Due date is fast approaching!

Two weeks from yesterday is when this little boy is supposed to make his appearance.  This last month has been really hard on me physically, but I am starting to feel it even more emotionally now.

I have been waiting, for what feels like an eternity, for this roller coaster to end. I want to be able to breath normally, WALK normally, and just feel normal again. I have enjoyed feeling his movements and being able to bond with him, but I am to that point of discomfort where the end is just so much more appealing.

In the last couple of days, as the time is drawing closer, I have realized that my time with this sweet boy is coming to an end. I have always known that it would come, and that it was going to be extremely hard, but I don't know that I have ever really let myself think too much about what it will look like. Maybe, I have been trying to avoid anymore pain by trying to make the best of the situation.  

Suddenly, I feel even less prepared than I did before. I'm not only afraid of the unknown of delivery but of the unknown emotions that are going to be there and be very real. I imagine there will be emotions that I have not yet felt, and it makes me a little nervous.  

I still have no doubts in my mind that what I am doing is the right thing for my baby boy.  But, I have to come to terms with the fact that it will be hard, and its not going to get easier over night.

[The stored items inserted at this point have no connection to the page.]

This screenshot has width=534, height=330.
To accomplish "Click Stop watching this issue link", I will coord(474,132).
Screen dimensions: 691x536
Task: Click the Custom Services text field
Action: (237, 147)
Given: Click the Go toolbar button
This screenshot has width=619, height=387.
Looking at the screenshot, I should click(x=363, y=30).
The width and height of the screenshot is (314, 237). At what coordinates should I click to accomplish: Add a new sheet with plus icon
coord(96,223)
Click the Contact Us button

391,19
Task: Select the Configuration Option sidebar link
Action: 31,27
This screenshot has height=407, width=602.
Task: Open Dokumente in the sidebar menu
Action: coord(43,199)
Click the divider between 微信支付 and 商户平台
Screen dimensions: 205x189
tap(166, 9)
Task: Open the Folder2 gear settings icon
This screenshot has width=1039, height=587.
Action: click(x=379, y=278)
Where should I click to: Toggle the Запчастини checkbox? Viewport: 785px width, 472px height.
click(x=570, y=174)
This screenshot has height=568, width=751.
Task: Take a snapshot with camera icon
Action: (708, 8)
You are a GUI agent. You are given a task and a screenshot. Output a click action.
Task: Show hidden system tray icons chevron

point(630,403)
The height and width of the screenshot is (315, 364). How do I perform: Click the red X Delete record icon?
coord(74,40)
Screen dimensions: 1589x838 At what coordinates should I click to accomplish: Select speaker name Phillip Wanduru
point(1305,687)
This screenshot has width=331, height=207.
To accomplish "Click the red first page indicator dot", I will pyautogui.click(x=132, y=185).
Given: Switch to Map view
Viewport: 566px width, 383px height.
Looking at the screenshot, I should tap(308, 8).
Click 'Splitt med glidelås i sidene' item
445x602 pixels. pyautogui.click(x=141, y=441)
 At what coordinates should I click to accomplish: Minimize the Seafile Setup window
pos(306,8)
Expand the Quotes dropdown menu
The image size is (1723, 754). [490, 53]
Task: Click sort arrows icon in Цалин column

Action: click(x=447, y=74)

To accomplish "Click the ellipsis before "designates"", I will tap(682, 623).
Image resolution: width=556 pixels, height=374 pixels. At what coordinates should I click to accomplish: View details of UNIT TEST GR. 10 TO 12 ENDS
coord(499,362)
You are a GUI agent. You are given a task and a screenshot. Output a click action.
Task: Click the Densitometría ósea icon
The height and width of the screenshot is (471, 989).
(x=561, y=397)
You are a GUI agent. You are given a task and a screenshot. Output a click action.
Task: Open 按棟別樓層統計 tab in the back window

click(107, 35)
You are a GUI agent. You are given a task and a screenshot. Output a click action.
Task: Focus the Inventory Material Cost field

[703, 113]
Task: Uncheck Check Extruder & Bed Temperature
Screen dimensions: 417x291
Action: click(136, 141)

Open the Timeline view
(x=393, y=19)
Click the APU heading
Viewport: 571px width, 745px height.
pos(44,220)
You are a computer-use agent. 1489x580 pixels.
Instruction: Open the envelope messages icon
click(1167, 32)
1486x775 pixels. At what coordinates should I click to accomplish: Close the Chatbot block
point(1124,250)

The pain will still be there, long after placement, and some days will be better than others. The thing I have to remember is that I have family and friends that love me and are there for me.  Even more importantly that I have a Father in Heaven who has not left my side once, even at times when I haven't always made him a priority in my life. 

There were times in the beginning that I would have given anything for a miscarriage. I knew I would be sad, but it would have saved me from telling my family, and avoiding all of this heartache.  But that would have been the easy way out, and what would I have learned from that?  Would I still be the same person I was? Would I have grown at all?  Probably not, and the Lord knew that I needed this, and he knew that I could do it (with his help).  So, I have to carry on and be strong for this child.

Sorry, for all the baby talk, but it's kind of all that's ever on my mind lately. He is my life right now, THIS is my life right now. I am extremely blessed, despite the hurt. I'm proud to be his birth mom :)

4 comments:

  1. I love you Linds!! What an amazing strong women you are!!!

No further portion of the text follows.